Frizell Co., at the end of 2007, its first year of operations, prepared a reconciliation between pretax financial income and taxable income as follows:

  • Pretax financial income - $ 750,000
  • Estimated litigation expense - 1,000,000
  • Extra depreciation for taxes - (1,500,000)
  • Taxable income - $ 250,000

The estimated litigation expense of $1,000,000 will be deductible in 2008 when it is expected to be paid. Use of the depreciable assets will result in taxable amounts of $500,000 in each of the next three years. The income tax rate is 30% for all years.

Q24. The deferred tax asset to be recognized is

a. $75,000 current.

b. $150,000 current.

c. $225,000 current.

d. $300,000 current.

Q25. The deferred tax liability to be recognized is

Current               Noncurrent

a. $150,000         $300,000

b. $150,000         $225,000

c. $0                   $450,000

d. $0                   $375,000

Part B -

Q1. Gordon Company has the following securities in its portfolio of trading equity securities on December 31, 2009:

 

Cost

Fair Value

5,000 shares of Milner Corp., Common

$155,000

$139,000

10,000 shares of Eddy, Common

182,000

190,000

 

$337,000

$329,000

All of the securities had been purchased in 2009. In 2010, Gordon completed the following securities transactions:

March 1 Sold 5,000 shares of Milner Corp., Common @ $31 less fees of $1,500.

April 1 Bought 600 shares of Yount Stores, Common @ $45 plus fees of $550.

The Gordon Company portfolio of trading equity securities appeared as follows on December 31, 2010:

 

Cost

Fair Value

10,000 shares of Eddy, Common

$182,000

$195,500

600 shares of Yount Stores, Common

27,550

25,500

 

$209,550

$221,000

Instructions - Prepare the general journal entries for Gordon Company for:

(a) the 2009 adjusting entry.

(b) the March 1, 2010 sale of the Milner Corp. stock.

(c) the April 1, 2010 purchase of the Yount Stores' stock.

(d) the 2010 adjusting entry.

Q2. Nott Co. at the end of 2007, its first year of operations, prepared a reconciliation between pretax financial income and taxable income as follows:

  • Pretax financial income - $ 420,000
  • Extra depreciation taken for tax purposes - (1,050,000)
  • Estimated expenses deductible for taxes when paid - 840,000
  • Taxable income - $ 210,000

Use of the depreciable assets will result in taxable amounts of $350,000 in each of the next three years. The estimated litigation expenses of $840,000 will be deductible in 2010 when settlement is expected.

Instructions -

(a) Prepare a schedule of future taxable and deductible amounts.

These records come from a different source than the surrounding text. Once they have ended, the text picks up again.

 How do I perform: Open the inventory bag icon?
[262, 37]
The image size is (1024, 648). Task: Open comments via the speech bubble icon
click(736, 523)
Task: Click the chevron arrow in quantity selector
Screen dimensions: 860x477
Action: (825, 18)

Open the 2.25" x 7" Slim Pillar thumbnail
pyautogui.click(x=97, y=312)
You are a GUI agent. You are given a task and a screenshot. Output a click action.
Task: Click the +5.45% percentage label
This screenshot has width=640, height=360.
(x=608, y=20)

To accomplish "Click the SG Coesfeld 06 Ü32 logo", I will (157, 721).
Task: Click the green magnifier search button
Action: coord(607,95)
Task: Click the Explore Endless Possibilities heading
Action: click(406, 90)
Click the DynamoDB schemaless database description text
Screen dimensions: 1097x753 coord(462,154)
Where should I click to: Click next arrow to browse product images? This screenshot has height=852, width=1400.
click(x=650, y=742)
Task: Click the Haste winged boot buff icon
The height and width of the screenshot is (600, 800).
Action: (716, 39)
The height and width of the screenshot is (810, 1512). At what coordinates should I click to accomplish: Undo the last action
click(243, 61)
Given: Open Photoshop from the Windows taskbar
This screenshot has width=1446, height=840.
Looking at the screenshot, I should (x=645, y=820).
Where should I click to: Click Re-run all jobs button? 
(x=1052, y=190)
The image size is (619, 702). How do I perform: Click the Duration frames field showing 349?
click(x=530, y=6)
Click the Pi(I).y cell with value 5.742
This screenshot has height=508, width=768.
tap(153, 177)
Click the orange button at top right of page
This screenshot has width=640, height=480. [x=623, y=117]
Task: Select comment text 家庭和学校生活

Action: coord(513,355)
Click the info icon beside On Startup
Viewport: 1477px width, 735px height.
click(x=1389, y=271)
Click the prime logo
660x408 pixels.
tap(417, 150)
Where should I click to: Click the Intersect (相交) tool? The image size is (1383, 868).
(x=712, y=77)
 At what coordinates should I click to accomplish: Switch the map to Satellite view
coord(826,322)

(b) Prepare the journal entry to record income tax expense, deferred taxes, and income taxes payable for 2007, assuming a tax rate of 40% for all years.

Q3. Stiner Builders contracted to build a high-rise for $14,000,000. Construction began in 2009 and is expected to be completed in 2011. Data for 2009 and 2010 are:

 

2009

2010

Costs incurred to date

$1,800,000

$5,200,000

Estimated costs to complete

7,200,000

4,800,000

Stiner uses the percentage-of-completion method.

Instructions -

(a) How much gross profit should be reported for 2009? Show your computation.

(b) How much gross profit should be reported for 2010?

(c) Make the journal entry to record the revenue and gross profit for 2010.